In this exercise, the entries below are to be transcribed exactly, line by line.

##### Data under study #####

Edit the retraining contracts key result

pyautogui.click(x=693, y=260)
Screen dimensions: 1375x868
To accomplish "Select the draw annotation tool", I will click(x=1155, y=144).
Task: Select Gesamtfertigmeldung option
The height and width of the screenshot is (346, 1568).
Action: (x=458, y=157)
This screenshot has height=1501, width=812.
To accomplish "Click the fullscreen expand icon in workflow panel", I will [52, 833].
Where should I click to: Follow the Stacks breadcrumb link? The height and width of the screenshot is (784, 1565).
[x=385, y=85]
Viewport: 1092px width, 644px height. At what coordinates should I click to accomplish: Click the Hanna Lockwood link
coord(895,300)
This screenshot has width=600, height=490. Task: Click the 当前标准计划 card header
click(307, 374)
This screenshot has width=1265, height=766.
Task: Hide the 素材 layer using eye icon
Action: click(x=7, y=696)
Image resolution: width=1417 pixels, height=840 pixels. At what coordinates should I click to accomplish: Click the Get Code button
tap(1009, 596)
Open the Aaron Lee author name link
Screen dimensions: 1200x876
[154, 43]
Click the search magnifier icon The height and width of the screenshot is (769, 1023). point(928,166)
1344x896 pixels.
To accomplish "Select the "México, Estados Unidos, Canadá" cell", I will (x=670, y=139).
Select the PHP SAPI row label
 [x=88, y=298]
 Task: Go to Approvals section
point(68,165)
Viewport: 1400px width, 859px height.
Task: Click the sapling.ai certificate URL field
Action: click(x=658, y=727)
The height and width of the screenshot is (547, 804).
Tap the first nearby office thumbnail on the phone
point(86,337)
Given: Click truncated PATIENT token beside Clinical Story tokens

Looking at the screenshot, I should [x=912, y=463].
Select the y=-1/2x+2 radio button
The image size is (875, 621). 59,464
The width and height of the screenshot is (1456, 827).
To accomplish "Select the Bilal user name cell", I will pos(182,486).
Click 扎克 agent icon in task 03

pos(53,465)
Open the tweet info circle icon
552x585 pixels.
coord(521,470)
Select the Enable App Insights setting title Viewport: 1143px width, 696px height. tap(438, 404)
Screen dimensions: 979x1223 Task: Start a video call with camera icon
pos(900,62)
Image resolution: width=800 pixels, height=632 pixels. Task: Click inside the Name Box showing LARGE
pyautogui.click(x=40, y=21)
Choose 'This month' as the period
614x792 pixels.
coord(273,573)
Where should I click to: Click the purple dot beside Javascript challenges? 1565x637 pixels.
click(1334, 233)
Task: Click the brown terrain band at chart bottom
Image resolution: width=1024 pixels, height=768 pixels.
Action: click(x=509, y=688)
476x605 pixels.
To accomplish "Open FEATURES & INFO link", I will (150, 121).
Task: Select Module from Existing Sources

#####

Result for this task
Edit the retraining contracts key result

pyautogui.click(x=693, y=260)
Screen dimensions: 1375x868
To accomplish "Select the draw annotation tool", I will click(x=1155, y=144).
Task: Select Gesamtfertigmeldung option
The height and width of the screenshot is (346, 1568).
Action: (x=458, y=157)
This screenshot has height=1501, width=812.
To accomplish "Click the fullscreen expand icon in workflow panel", I will [52, 833].
Where should I click to: Follow the Stacks breadcrumb link? The height and width of the screenshot is (784, 1565).
[x=385, y=85]
Viewport: 1092px width, 644px height. At what coordinates should I click to accomplish: Click the Hanna Lockwood link
coord(895,300)
This screenshot has width=600, height=490. Task: Click the 当前标准计划 card header
click(307, 374)
This screenshot has width=1265, height=766.
Task: Hide the 素材 layer using eye icon
Action: click(x=7, y=696)
Image resolution: width=1417 pixels, height=840 pixels. At what coordinates should I click to accomplish: Click the Get Code button
tap(1009, 596)
Open the Aaron Lee author name link
Screen dimensions: 1200x876
[154, 43]
Click the search magnifier icon The height and width of the screenshot is (769, 1023). point(928,166)
1344x896 pixels.
To accomplish "Select the "México, Estados Unidos, Canadá" cell", I will (x=670, y=139).
Select the PHP SAPI row label
 [x=88, y=298]
 Task: Go to Approvals section
point(68,165)
Viewport: 1400px width, 859px height.
Task: Click the sapling.ai certificate URL field
Action: click(x=658, y=727)
The height and width of the screenshot is (547, 804).
Tap the first nearby office thumbnail on the phone
point(86,337)
Given: Click truncated PATIENT token beside Clinical Story tokens

Looking at the screenshot, I should [x=912, y=463].
Select the y=-1/2x+2 radio button
The image size is (875, 621). 59,464
The width and height of the screenshot is (1456, 827).
To accomplish "Select the Bilal user name cell", I will pos(182,486).
Click 扎克 agent icon in task 03

pos(53,465)
Open the tweet info circle icon
552x585 pixels.
coord(521,470)
Select the Enable App Insights setting title Viewport: 1143px width, 696px height. tap(438, 404)
Screen dimensions: 979x1223 Task: Start a video call with camera icon
pos(900,62)
Image resolution: width=800 pixels, height=632 pixels. Task: Click inside the Name Box showing LARGE
pyautogui.click(x=40, y=21)
Choose 'This month' as the period
614x792 pixels.
coord(273,573)
Where should I click to: Click the purple dot beside Javascript challenges? 1565x637 pixels.
click(1334, 233)
Task: Click the brown terrain band at chart bottom
Image resolution: width=1024 pixels, height=768 pixels.
Action: click(x=509, y=688)
476x605 pixels.
To accomplish "Open FEATURES & INFO link", I will (150, 121).
Task: Select Module from Existing Sources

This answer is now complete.